The suit discussed above will cost about €1990. The shirt will cost about €219.

Jacket in a brown houndstooth from Fox Brothers with trousers in a beige cotton drill from Brisbane Moss and a turtleneck sweater in an orange-yellow cashmere from Cariaggi

Houndstooth from Fox Brothers – 370g/m
Cotton drill from Brisbane Moss – 310g/m
Cashmere from Cariaggi

Spring is a time a time for combinations and adding a splash of colour into your wardrobe again after the dreariness of the colder months. We recommend a brown houndstooth fabric (370g/m) from Fox Brothers’ Somerset Jacketing bunch (a beautiful bunch in general; definitely worth a look!) for the jacket. It would have three closing buttons, a single back vent, two hacking flap pockets, and three sleeve buttons.
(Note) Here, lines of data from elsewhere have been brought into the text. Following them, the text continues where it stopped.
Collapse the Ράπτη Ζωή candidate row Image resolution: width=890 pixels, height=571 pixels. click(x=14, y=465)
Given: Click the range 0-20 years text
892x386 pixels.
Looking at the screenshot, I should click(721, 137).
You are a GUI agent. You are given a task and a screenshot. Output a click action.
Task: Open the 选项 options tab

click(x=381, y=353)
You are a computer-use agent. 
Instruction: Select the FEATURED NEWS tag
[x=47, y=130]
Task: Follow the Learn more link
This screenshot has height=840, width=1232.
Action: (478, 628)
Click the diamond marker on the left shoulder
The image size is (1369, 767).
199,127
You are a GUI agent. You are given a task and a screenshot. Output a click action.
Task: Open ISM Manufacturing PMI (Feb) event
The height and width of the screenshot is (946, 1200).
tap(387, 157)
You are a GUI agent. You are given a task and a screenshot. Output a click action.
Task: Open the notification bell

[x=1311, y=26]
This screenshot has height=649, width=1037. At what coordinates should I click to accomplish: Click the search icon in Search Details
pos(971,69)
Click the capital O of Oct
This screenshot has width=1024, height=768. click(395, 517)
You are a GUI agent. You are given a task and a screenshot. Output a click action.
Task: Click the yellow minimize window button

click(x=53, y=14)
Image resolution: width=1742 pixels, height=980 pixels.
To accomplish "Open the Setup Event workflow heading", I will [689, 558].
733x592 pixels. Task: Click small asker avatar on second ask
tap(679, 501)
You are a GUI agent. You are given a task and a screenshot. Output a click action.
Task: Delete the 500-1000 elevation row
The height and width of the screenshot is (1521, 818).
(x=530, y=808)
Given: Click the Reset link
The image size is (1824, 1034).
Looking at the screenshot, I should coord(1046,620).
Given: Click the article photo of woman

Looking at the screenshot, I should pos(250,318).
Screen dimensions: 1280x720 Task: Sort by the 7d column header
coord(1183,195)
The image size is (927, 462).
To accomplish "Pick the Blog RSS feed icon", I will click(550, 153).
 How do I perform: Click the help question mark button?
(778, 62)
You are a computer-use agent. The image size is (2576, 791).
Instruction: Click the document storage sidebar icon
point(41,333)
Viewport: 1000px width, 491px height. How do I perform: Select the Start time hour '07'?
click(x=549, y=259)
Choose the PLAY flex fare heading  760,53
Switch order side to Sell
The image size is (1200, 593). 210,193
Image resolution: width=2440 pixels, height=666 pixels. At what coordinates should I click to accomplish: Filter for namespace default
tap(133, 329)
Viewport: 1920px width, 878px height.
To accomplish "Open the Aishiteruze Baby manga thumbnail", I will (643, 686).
You could opt for leather-covered buttons or reddish-brown two-hole horn buttons from Bernstein and Banley’s. For the trousers, we would recommend a beige cotton drill (310g/m) from Brisbane Moss. The fabric’s weave and weight assure excellent drape and it provides an interesting contrast in terms of both colour and texture. For the first time ever, we would recommend belt loops. [Don’t worry, we’ll give you a minute to recover from that bomb shell. Okay? Are you back with us?] The trousers would, however, retain their high rise. Moreover, we’d recommend a back pocket with a large flap, two exterior pleats, diagonal pockets, and high turn-ups. To bring the whole look together, we’d recommend an orange-yellow made-to-measure cashmere turtleneck sweater. In terms of footwear, think any loafer. A horse-bit loafer, perhaps?.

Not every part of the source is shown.